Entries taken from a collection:
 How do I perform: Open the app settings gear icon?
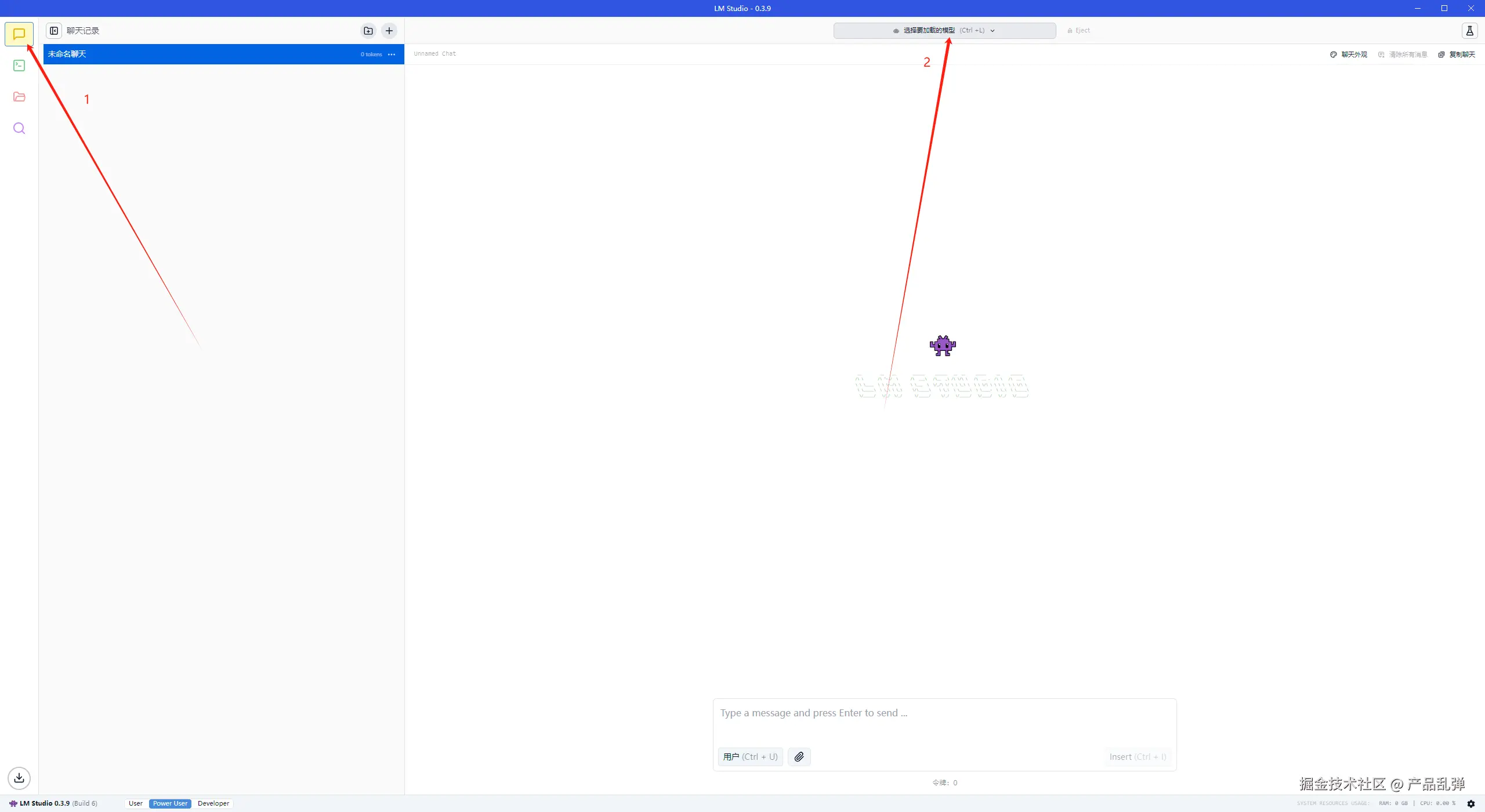click(1471, 804)
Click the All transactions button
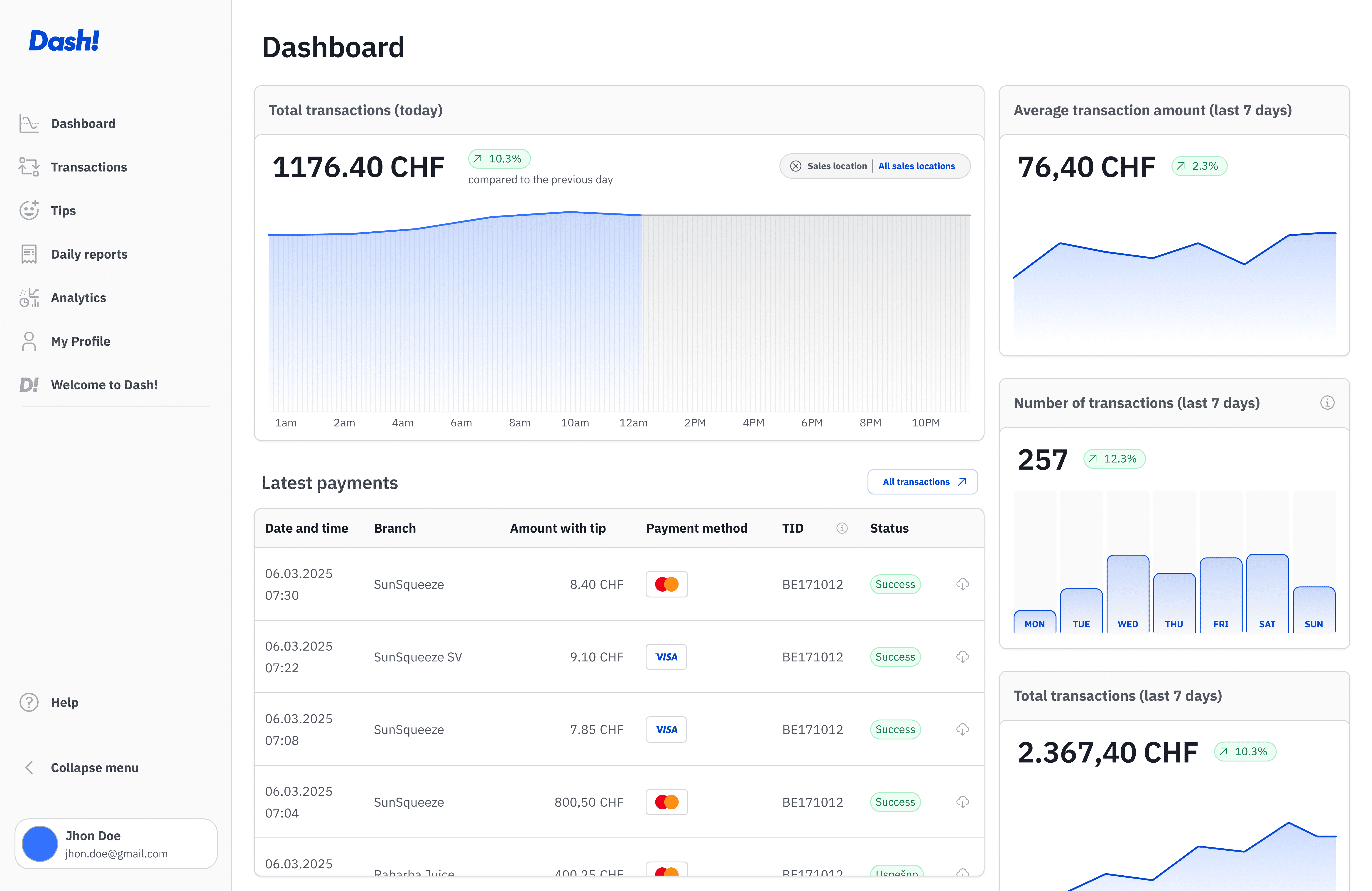This screenshot has height=891, width=1372. (922, 482)
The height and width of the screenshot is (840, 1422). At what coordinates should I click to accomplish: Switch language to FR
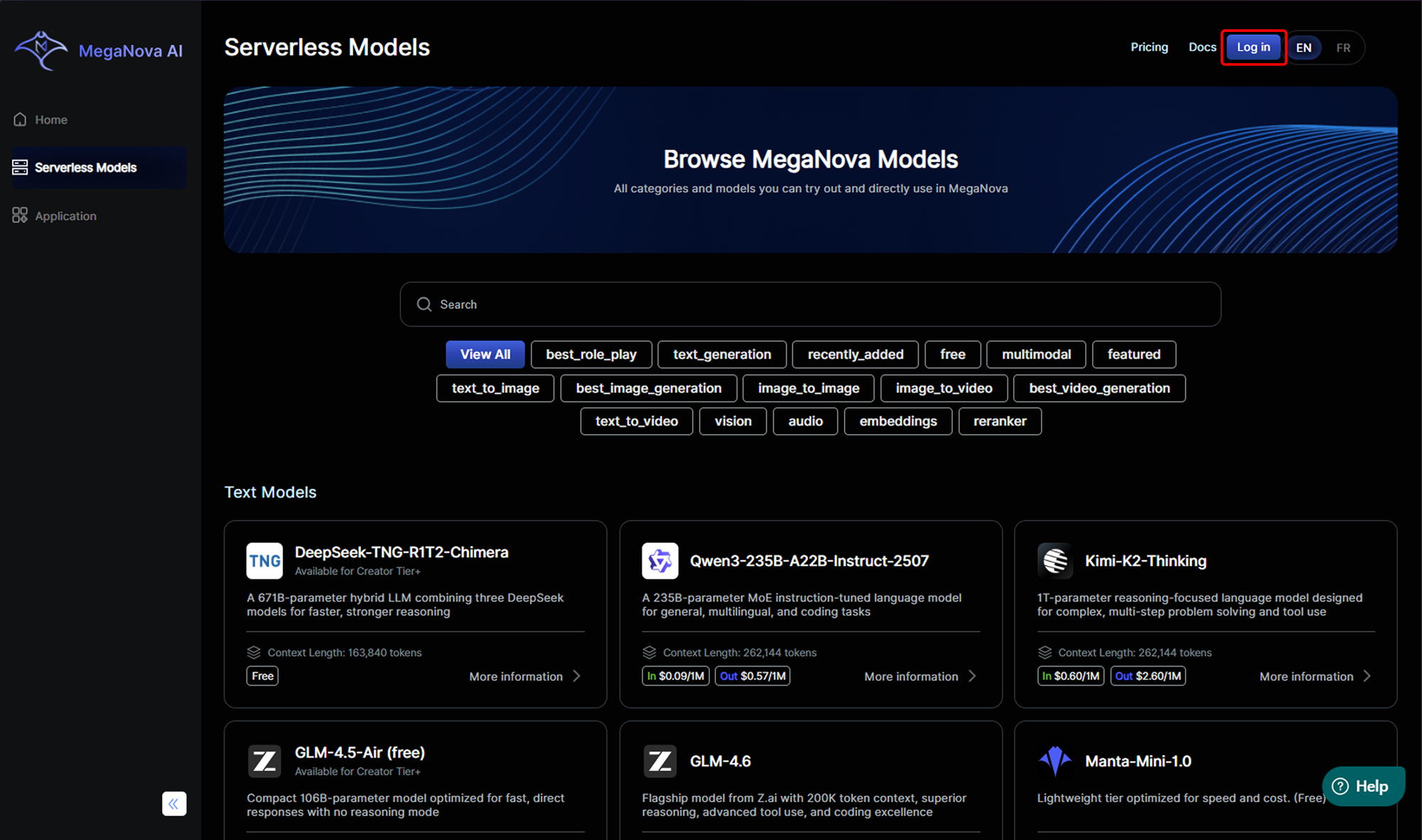coord(1343,48)
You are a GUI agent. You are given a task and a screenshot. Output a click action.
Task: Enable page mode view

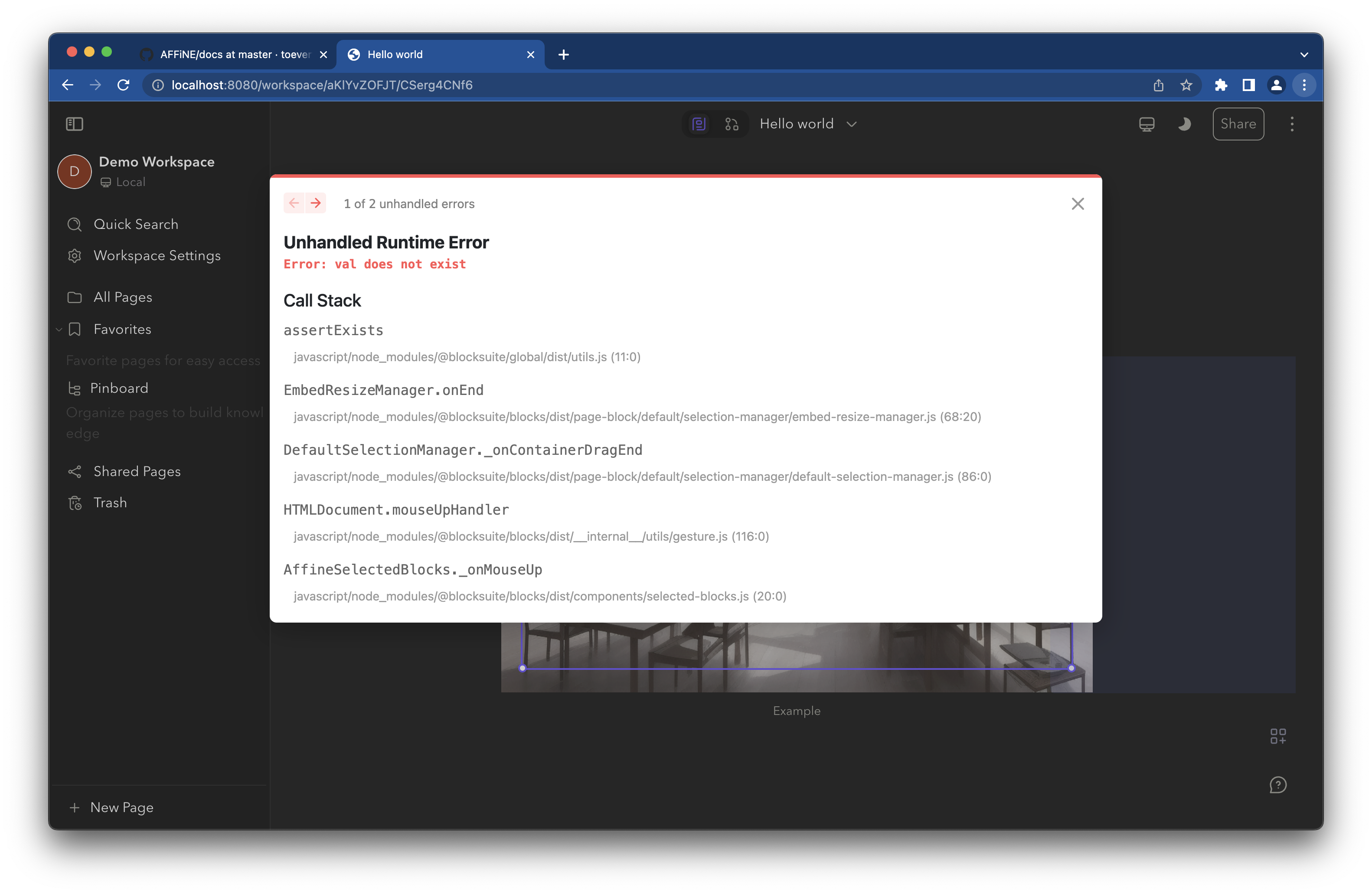click(x=698, y=124)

● Problem to solve
Each record above should be duplicated word for word, with no pictures included.

● Answer for this exercise
 How do I perform: Open the app settings gear icon?
click(1471, 804)
Click the All transactions button
This screenshot has height=891, width=1372. (922, 482)
The height and width of the screenshot is (840, 1422). At what coordinates should I click to accomplish: Switch language to FR
coord(1343,48)
You are a GUI agent. You are given a task and a screenshot. Output a click action.
Task: Enable page mode view

click(x=698, y=124)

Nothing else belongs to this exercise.